I doubt stack overflow would help with my project. It’s very much in the weeds. I’ve posed a question in the GitHub discussion area of a similar project, but nothing but crickets so far.

I didn’t know a bit of python, nor anything about OLE containers before starting any of this, so I’m more than happy to have anyone interested and motivated helping in any way they want. I have discussions turned on for all the projects, so feel free to ask questions where appropriate. The utilities are:

my goal is 100% code coverage and testing as many edge cases as I can come up with, in as isolated of a manner as possible. If you DO know python and have a knack for mocks, dependency injection, and interfaces, do whatever you think is good.

For example, this file has only 80% code coverage. By creating tests you would learn how the tool works and might be able to either learn python, spot a bug, or create a test that fails which would flag a bug.

DecimalTurn commented 11 months ago

I’ve posed a question in the GitHub discussion area of a similar project, but nothing but crickets so far.

I was going to suggest having a look at https://github.com/decalage2/olefile, but I see that's where you posted already 😅.

Beakerboy commented 11 months ago

Yeah, I was hoping someone would like to stress test it. The oletools package is to my VbaProject-Compiler project what olefile is to MS-CFB. However, MS-CFB can both assemble and disassemble OLE containers while olefile can only disassemble them.
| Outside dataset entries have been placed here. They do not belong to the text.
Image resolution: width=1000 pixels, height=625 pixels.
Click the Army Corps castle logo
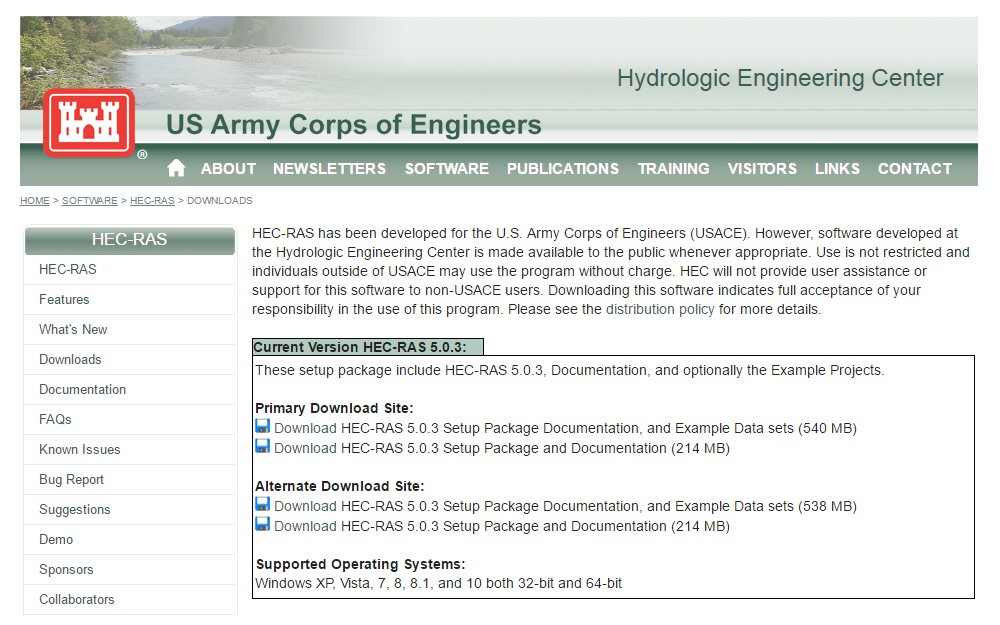click(89, 123)
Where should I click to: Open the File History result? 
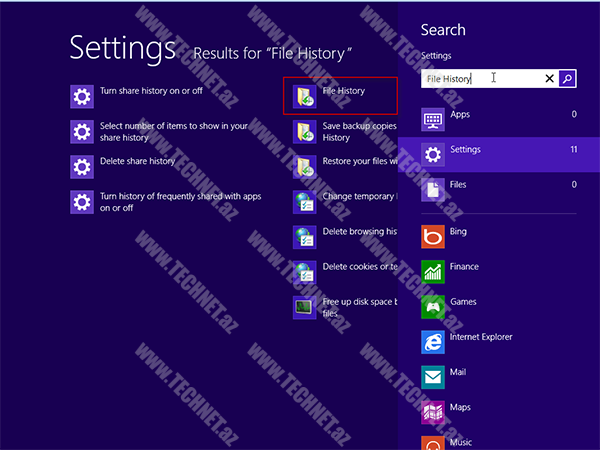[342, 92]
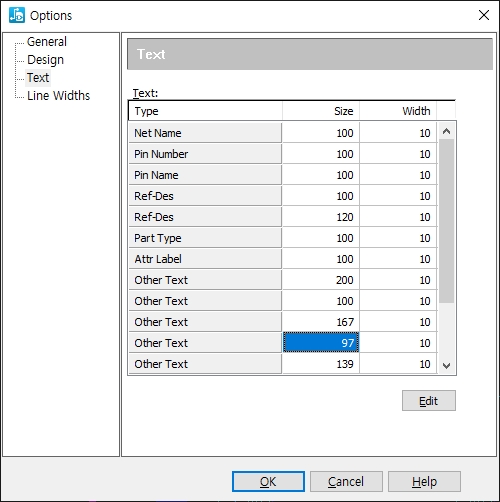The image size is (500, 502).
Task: Click the Edit button
Action: [429, 401]
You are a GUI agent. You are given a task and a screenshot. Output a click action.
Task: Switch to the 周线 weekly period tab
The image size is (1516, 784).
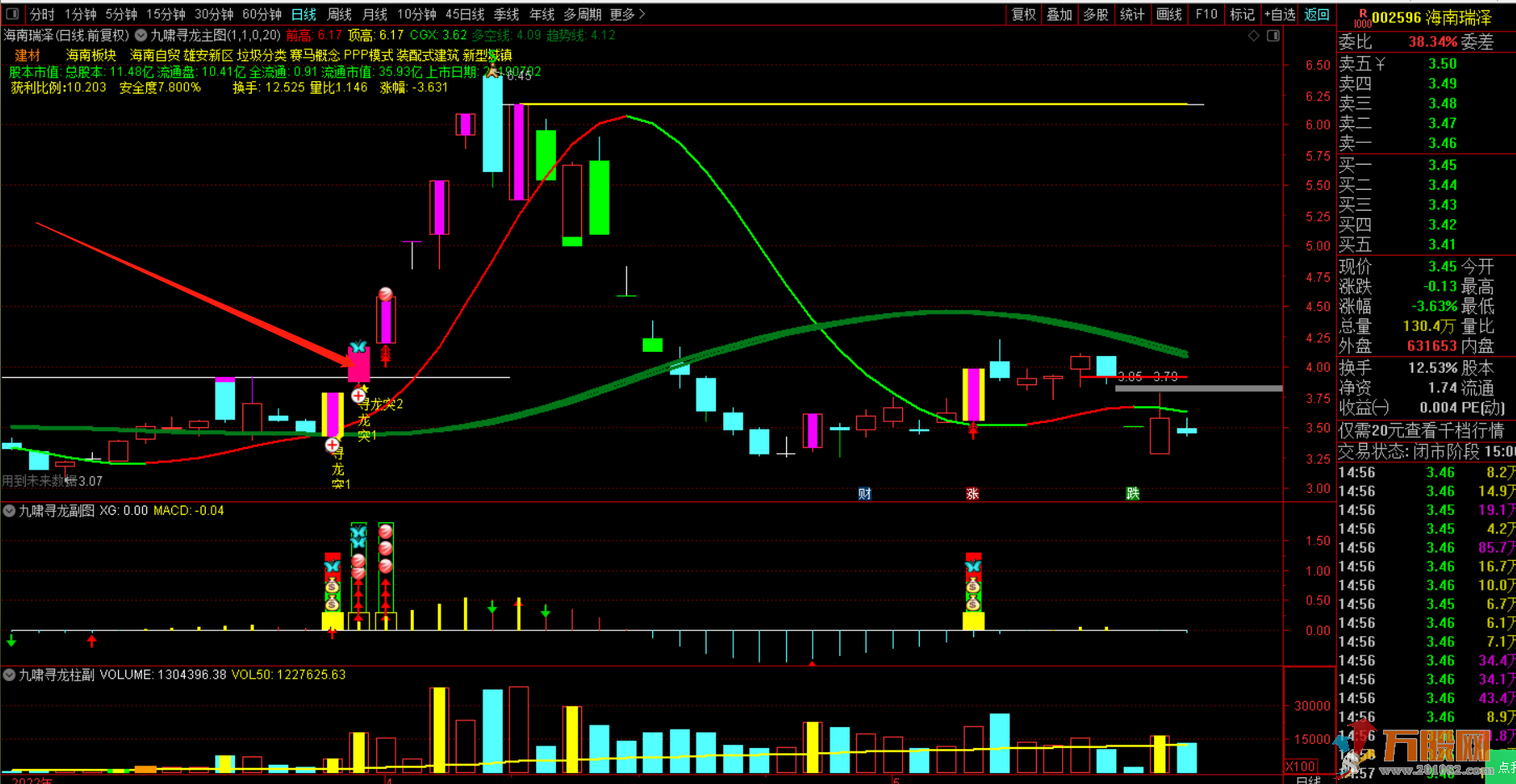click(339, 14)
I’m working on adding VBA OLE disassemble to VBAProject-Compiler, at which point I’m changing the name to MS-OVBA. Adding disassembly will also help with testing.

Beakerboy commented 11 months ago

My Linting project is able to identify incorrect line endings in files. With this tool on hand, what would you propose as the best strategy? I’m guessing you’ll say save the files with CRLF in the repository and use the Linting tool to ensure they stay that way.

DecimalTurn commented 11 months ago

Nice. Will that be incorporated into your github action that is on the marketplace?

I’m guessing you’ll say save the files with CRLF in the repository and use the Linting tool to ensure they stay that way.

Yes, that's an accurate guess.

Beakerboy commented 11 months ago

Will that be incorporated into your github action … ?

Yes. The dev branch works, but is not release ready. The main-directory branch is where I’m currently doing my work. Look over the list of checks and let me know if you want anything added.